=== WORK TO BE COMPLETED ===
Provide only the number of lines in the following data that contain "will".
--------------------------------------------------
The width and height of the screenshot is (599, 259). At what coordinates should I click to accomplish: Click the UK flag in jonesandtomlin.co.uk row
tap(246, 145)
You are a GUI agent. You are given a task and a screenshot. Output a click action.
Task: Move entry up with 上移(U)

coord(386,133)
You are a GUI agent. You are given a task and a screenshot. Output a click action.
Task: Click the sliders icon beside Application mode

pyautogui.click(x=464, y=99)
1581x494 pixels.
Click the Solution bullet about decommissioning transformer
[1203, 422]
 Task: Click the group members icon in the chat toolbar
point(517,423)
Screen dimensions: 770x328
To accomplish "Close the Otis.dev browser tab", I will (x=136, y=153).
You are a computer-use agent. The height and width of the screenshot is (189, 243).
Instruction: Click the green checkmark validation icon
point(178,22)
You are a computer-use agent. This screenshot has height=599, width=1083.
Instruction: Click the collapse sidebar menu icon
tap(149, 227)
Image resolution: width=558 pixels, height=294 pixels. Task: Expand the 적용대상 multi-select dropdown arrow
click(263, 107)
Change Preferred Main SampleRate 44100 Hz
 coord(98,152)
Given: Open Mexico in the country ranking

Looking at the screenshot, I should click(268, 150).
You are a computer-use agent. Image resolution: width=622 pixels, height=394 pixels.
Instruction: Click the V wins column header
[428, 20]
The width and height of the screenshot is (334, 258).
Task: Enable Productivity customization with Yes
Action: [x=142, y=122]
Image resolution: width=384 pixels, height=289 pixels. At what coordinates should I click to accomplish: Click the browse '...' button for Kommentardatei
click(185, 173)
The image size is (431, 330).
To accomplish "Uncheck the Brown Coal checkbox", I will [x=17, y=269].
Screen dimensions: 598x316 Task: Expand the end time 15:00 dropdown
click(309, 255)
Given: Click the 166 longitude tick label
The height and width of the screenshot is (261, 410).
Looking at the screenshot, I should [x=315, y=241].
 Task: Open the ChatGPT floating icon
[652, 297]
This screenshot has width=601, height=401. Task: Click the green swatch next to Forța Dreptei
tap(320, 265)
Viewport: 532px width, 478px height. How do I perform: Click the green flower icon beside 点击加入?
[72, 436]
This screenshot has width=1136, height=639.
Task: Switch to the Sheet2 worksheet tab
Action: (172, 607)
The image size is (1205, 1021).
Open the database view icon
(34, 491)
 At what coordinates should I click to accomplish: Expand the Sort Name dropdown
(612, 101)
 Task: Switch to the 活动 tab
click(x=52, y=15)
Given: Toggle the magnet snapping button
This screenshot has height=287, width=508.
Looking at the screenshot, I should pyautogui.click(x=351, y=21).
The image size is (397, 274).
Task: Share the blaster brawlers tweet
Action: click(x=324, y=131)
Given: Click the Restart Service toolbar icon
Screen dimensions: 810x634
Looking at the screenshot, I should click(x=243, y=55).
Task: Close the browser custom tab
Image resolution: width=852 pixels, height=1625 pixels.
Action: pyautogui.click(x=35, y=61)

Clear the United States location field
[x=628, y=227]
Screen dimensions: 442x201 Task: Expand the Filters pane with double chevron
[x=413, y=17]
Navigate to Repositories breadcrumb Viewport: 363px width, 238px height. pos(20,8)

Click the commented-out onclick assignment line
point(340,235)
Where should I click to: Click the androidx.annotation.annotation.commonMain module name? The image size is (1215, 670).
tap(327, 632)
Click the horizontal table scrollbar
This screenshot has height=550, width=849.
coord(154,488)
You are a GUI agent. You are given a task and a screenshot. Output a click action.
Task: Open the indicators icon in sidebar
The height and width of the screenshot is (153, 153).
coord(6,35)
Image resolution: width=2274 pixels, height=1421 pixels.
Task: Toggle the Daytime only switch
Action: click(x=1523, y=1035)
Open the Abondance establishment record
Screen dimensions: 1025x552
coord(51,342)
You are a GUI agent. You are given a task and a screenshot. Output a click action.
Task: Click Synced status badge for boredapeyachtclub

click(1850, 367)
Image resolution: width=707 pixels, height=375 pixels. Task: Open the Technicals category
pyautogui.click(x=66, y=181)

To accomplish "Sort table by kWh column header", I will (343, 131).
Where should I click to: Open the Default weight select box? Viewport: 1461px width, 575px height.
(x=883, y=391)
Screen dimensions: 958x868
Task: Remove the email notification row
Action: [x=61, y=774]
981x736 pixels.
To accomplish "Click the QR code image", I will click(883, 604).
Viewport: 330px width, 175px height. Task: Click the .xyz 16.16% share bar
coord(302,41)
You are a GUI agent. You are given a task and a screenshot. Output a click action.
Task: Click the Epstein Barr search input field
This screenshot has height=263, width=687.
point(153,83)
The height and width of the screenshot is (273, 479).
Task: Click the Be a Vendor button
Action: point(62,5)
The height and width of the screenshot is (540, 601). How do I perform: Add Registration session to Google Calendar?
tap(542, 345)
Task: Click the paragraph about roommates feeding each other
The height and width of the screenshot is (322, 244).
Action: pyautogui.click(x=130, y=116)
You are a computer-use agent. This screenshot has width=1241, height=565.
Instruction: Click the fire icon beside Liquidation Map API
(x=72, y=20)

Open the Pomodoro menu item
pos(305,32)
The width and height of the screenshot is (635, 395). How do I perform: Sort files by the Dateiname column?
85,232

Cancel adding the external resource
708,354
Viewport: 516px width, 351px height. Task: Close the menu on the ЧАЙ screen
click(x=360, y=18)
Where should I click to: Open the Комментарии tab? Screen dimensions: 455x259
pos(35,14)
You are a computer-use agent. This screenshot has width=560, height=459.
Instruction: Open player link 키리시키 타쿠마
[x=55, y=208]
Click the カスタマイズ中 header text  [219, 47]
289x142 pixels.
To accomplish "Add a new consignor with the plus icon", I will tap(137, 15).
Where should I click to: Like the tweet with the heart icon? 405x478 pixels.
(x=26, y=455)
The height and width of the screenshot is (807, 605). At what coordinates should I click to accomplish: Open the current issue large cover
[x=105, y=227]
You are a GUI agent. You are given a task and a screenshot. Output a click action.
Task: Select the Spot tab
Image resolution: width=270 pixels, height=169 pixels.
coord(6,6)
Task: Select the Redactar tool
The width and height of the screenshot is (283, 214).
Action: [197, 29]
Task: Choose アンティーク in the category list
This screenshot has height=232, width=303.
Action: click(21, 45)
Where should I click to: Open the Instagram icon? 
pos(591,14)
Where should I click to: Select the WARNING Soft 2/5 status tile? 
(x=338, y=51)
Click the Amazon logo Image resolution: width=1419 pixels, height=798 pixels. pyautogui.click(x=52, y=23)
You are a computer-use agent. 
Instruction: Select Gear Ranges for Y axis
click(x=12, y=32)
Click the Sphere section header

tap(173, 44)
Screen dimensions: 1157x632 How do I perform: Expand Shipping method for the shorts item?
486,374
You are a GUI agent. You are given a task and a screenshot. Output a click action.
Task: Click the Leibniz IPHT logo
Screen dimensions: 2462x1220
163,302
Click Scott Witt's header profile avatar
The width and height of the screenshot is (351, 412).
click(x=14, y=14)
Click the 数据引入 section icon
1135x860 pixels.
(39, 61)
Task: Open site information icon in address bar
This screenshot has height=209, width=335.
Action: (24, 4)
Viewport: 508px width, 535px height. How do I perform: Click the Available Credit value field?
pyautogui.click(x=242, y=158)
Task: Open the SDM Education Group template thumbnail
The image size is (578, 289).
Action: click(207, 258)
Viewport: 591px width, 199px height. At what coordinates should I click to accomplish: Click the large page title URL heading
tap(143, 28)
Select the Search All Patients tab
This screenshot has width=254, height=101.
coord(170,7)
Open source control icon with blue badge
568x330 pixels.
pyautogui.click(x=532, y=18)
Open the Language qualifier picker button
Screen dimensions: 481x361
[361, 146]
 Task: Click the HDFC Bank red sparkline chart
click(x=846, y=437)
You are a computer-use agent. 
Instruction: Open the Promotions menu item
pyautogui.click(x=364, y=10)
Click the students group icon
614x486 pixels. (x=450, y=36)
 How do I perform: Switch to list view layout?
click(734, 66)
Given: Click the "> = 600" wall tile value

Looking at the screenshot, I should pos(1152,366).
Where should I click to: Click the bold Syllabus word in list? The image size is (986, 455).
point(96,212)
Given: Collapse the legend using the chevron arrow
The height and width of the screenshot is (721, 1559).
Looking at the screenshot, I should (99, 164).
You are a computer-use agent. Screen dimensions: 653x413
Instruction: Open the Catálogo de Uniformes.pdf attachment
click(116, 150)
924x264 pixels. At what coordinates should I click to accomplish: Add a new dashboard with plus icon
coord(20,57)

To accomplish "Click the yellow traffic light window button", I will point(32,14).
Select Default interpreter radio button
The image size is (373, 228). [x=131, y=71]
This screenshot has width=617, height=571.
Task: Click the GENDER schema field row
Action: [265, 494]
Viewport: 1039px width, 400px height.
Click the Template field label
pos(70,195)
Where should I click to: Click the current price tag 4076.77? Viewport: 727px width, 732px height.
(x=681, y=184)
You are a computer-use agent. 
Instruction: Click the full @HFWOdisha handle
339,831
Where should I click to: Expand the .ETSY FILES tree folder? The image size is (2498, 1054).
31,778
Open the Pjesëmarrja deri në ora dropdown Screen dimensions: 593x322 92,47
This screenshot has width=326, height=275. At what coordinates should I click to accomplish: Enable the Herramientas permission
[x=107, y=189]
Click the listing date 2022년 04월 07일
--------------------------------------------------
=== RESULT OF THIS EXERCISE ===
6